- 提示文 -
☆ ☆ ☆ ☆ ☆ ☆ ☆

甘草の1日量の上限は?

ツムラ漢方を2種類以上併用した時に、

甘草含有量の1日量の合計が2.5g以上になったら、

副作用のことを考えてカリウムを定期的に調べておいた方がよい。

2.5g未満でもリスク因子が多数重なっていれば、

疑義でストップをかけておいた方がいい時もある。

甘草は1日5gまでとか聞いたことがあるが、芍薬甘草湯は1日6gになる。

甘草は1日最大量が何グラムまでというよりは、

長期連用するか?リスク因子がどのくらいあるか

によって疑義照会をすべきか、様子を見るべきか決まると思います。

処方頻度の高い漢方の甘草量の把握

偽アルドステロン症のリスク因子

それによって疑義すべきか様子を見るべきかについてでも書いておこうと思います。

 

 

 

甘草の量が多い・長期連用しやすい漢方を把握

調剤中に、甘草の量をいちいち調べるのは面倒だと思いますので、

処方頻度の高いものは覚えておくのがいいと思います。

薬局の棚に「甘草量2g/日」とか張り付けておいてもいいかもしれませんね。

ツムラ 1日甘草量 コメント
芍薬甘草湯 6.0g 7.5g分3で28日分Do処方は注意。1日1回でも2g
青竜 3.0g 風邪に小青竜湯医。薬はもう嫌だ漢方ならいい患者。

☆ ☆ ☆ ☆ ☆ ☆ ☆

- 出典資料 -
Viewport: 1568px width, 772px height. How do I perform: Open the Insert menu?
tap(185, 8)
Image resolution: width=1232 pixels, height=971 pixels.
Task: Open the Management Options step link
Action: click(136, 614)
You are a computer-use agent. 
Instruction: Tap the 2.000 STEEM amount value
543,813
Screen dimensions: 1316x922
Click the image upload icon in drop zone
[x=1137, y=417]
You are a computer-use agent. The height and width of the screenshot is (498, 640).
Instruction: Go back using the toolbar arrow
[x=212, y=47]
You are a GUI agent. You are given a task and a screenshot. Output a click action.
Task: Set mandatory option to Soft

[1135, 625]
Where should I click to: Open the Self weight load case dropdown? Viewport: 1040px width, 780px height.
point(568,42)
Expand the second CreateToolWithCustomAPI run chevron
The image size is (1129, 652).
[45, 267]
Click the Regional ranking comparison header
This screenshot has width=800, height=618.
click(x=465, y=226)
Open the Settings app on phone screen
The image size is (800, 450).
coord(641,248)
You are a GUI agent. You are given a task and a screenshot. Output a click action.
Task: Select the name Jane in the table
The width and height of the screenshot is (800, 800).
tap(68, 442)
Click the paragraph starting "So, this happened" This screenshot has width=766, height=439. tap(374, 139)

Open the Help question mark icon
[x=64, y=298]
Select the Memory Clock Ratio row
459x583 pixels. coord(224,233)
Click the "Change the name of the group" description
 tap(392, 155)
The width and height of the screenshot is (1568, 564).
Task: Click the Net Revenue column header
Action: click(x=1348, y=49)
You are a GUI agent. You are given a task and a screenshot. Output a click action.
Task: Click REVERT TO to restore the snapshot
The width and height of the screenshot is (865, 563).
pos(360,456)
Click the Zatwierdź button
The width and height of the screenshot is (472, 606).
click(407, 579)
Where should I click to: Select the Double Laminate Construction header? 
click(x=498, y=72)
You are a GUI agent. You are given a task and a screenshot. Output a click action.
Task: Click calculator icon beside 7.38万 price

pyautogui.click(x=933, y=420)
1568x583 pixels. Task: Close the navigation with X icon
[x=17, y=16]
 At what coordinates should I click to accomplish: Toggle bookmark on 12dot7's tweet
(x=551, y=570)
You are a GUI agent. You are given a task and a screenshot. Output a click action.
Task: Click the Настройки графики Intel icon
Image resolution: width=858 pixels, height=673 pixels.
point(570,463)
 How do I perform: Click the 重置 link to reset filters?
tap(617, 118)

☆ ☆ ☆ ☆ ☆ ☆ ☆

- 演習の目的 -
甘草についての提示文から、筆者が「書いておこうと思います」として取り上げる事項をすべて挙げなさい。

- 演習の解答 -
・処方頻度の高い漢方の甘草量の把握
・偽アルドステロン症のリスク因子
・それによって疑義すべきか様子を見るべきか